WORK REQUIRED: On the basis of the records below, report how many lines contain the word "dimensions". Nothing else should be given.

SUPPLIED INFORMATION:

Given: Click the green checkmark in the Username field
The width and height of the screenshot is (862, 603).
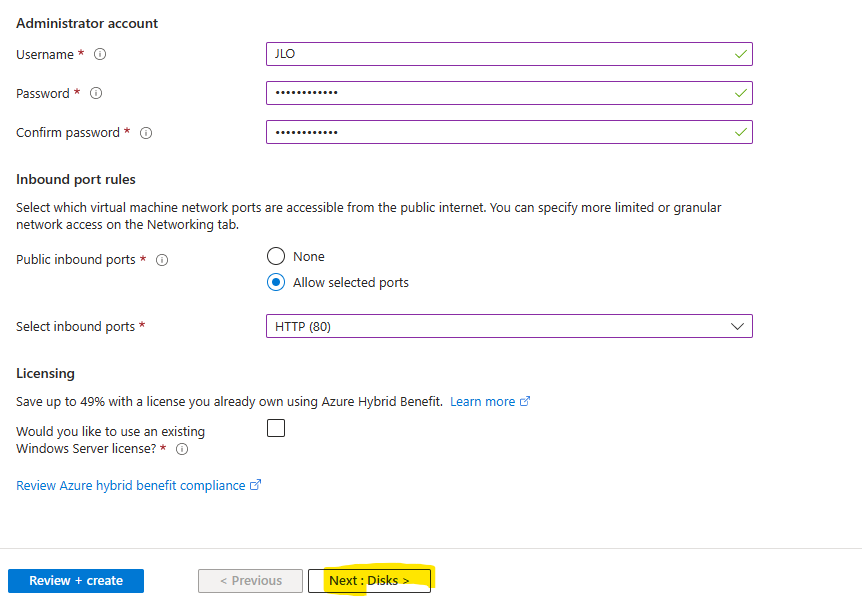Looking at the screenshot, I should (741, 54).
--
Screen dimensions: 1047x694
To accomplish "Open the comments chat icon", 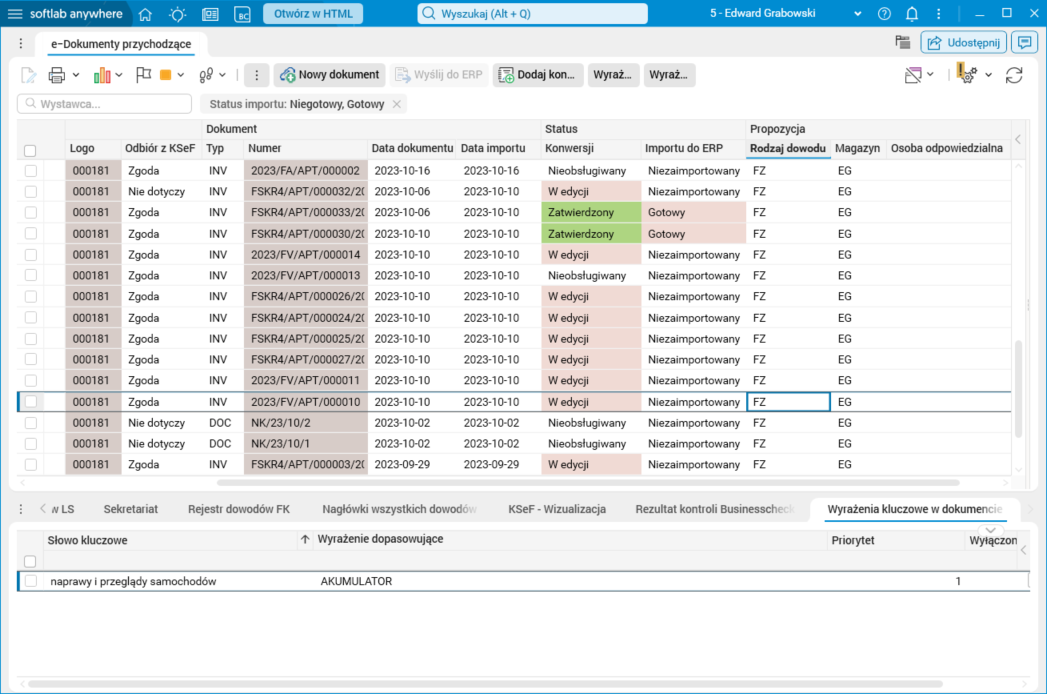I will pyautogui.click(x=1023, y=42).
* * *
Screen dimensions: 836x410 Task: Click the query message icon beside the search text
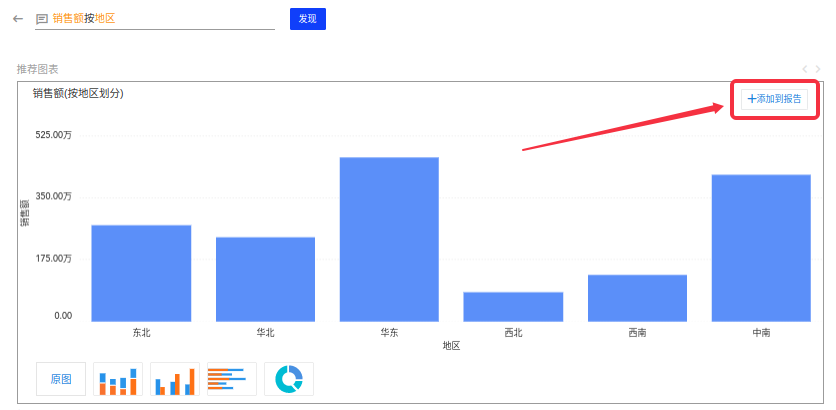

WORKED SOLUTION: 2